Wirtschaft in Mecklenburg-Vorpommern

Wirtschaft startet mit Schwung ins neue Jahr

Ludwigslust-Parchim | 09.02.2016

Siegbert Eisenach, Hauptgeschäftsführer IHK zu Schwerin
Siegbert Eisenach, Hauptgeschäftsführer IHK zu Schwerin

Die Wirtschaft in Mecklenburg-Vorpommern startet insgesamt gestärkt in das Jahr 2016. Das zeigt die gemeinsame Konjunkturumfrage der drei Industrie- und Handelskammern im Land. Mit 52 Prozent bezeichnet mehr als die Hälfte der Unternehmen ihre derzeitige Lage als gut und 42 Prozent als befriedigend. Damit verbessert sich das Stimmungsbild der Wirtschaft in Mecklenburg-Vorpommern im Vergleich zu den Umfragen am Jahresbeginn 2014 und 2015 nochmals deutlich. Der IHK-Konjunkturklimaindikator für Mecklenburg-Vorpommern klettert von 114,0 Punkten auf 123,7 Punkte.

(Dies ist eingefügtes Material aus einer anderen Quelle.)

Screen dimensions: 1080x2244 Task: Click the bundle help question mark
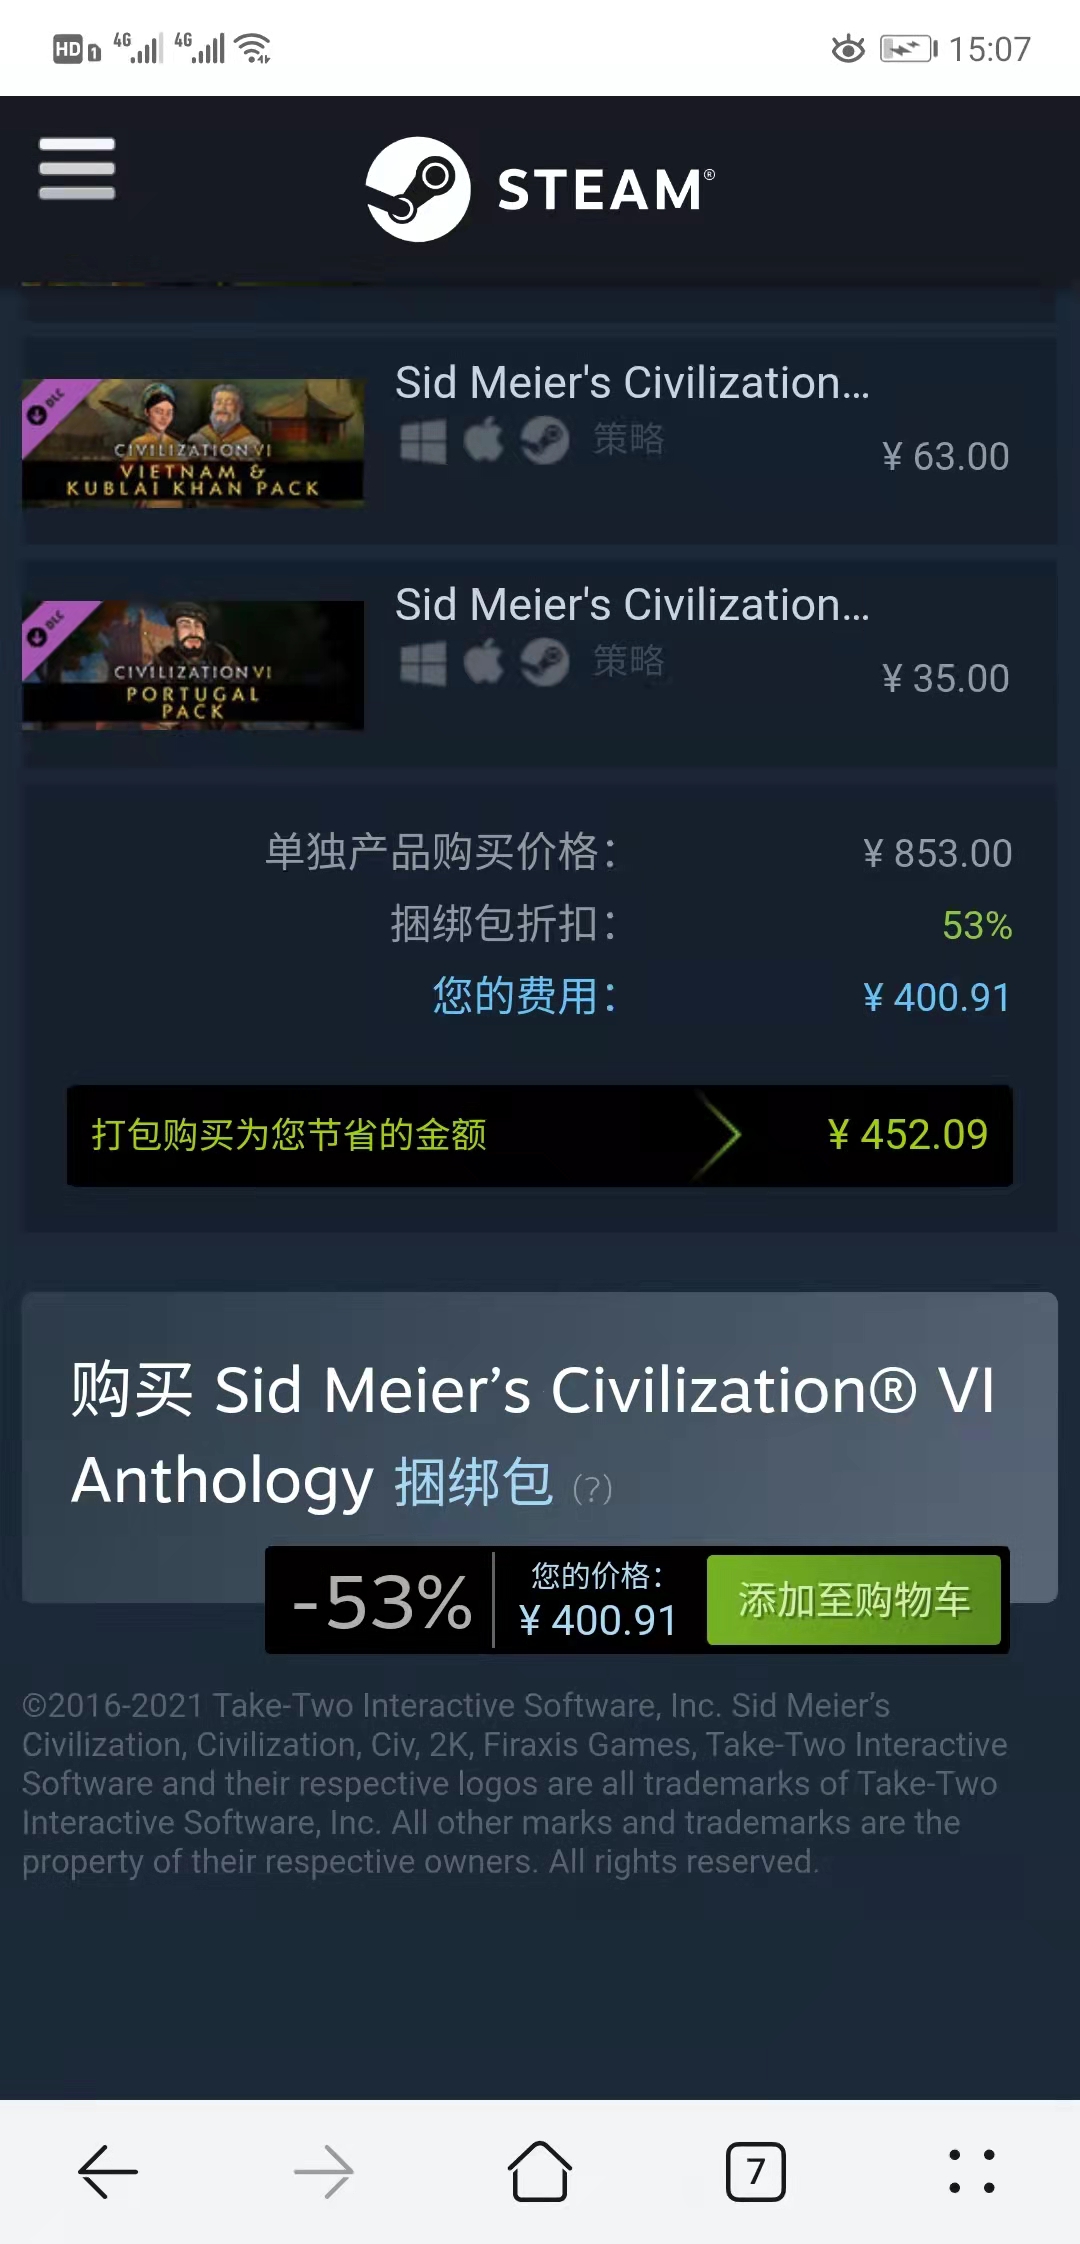[592, 1489]
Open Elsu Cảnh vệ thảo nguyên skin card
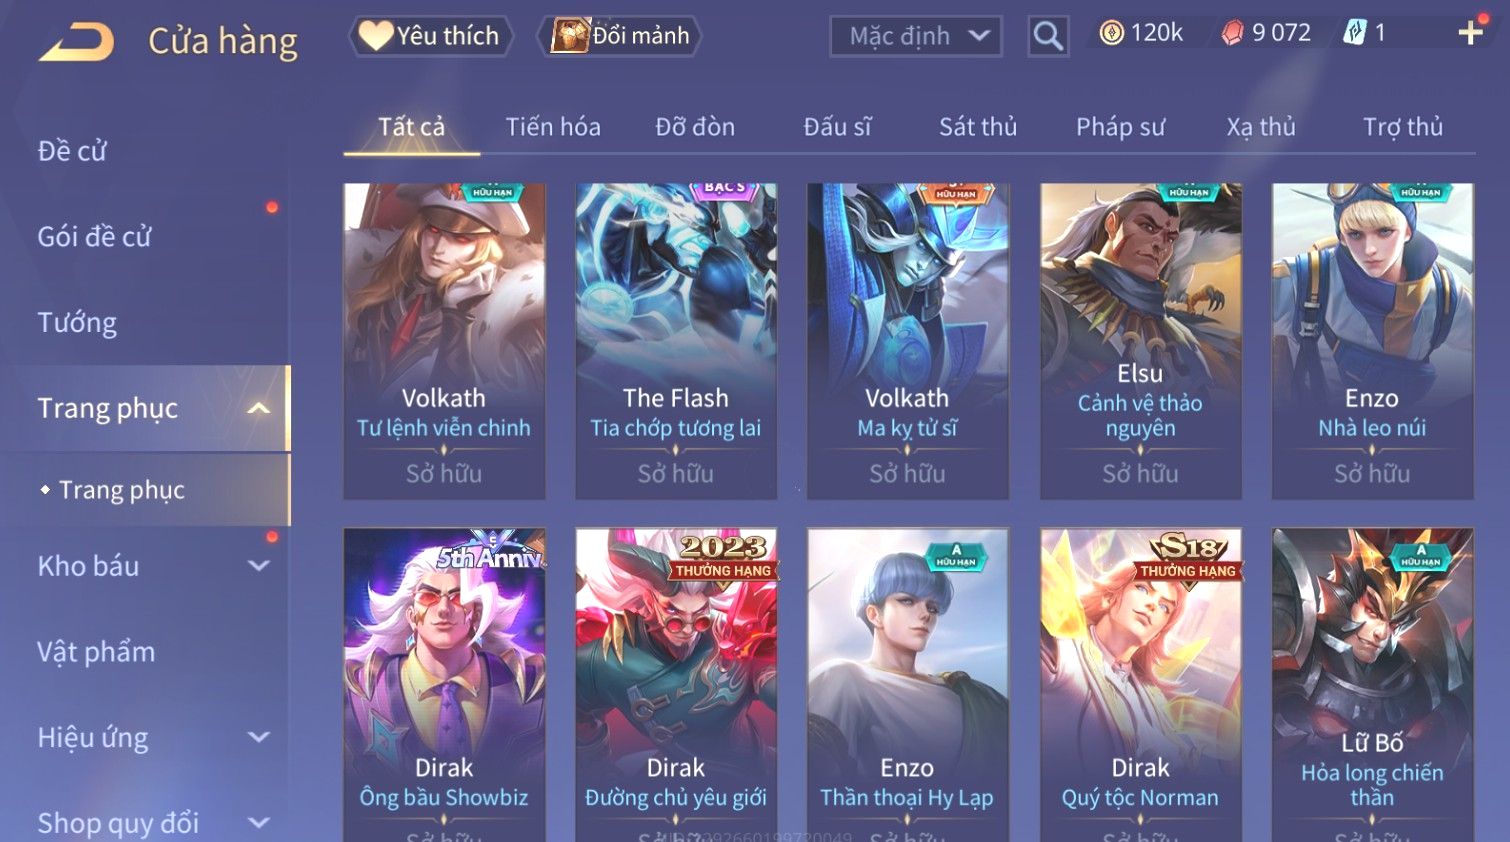The width and height of the screenshot is (1510, 842). [x=1140, y=341]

„Die Mehrheit der Unternehmen konnte 2015 als wirtschaftlich erfolgreich abschließen“, so Siegbert Eisenach, Hauptgeschäftsführer der IHK zu Schwerin, für die IHKs in Mecklenburg-Vorpommern. „Dieser Schwung beflügelt die Erwartungen der Wirtschaft für 2016.“ Die Geschäftserwartungen der Unternehmen sind über die Branchen hinweg gut. Ebenfalls positiv sind die Exporterwartungen der außenwirtschaftlich aktiven Unternehmen. Der Anteil der Unternehmen, die mit höheren Ausfuhren rechnen, verbessert sich zum Vorjahr um 6 Prozentpunkte auf nun mehr 28 Prozent. Der Abbau weiterer Handelshemmnisse auf den internationalen Märkten und auch die politische Öffnung neuer Märkte, wie dem Iran oder Kuba, kann für die Unternehmen in Mecklenburg-Vorpommern eine Chance sein, neue Absatz- und Beschaffungsmärkte zu erschließen. 

Die gute wirtschaftliche Lage schlägt sich auch in den Personalplänen der Unternehmen nieder. 16 Prozent wollen mehr Personal einstellen sowie 70 Prozent ihre Belegschaft halten. Doch es wird für die Unternehmen zunehmend schwieriger, geeignete Auszubildende und Fachkräfte zu finden. Der Fachkräftemangel ist zum Jahresbeginn 2016 das meist genannte Risiko der wirtschaftlichen Entwicklung im Land. Mit 46 Prozent der Nennungen liegt er mit Abstand vor den wirtschaftspolitischen Rahmenbedingungen (38 Prozent) und steigenden Arbeitskosten (36 Prozent). Der Handlungsdruck auf die Unternehmen erhöht sich. „Um der Herausforderung des Fachkräftemangels erfolgreich zu begegnen, brauchen die Unternehmen Gestaltungsspielräume und müssen sich darauf verlassen können, dass die öffentlichen Rahmenbedingungen z.B. zur Vereinbarkeit von Erwerbs- und Privatleben stimmen. Denn der Wettbewerb um die besten Köpfe ist bereits im vollen Gange“, so Siegbert Eisenach abschließend.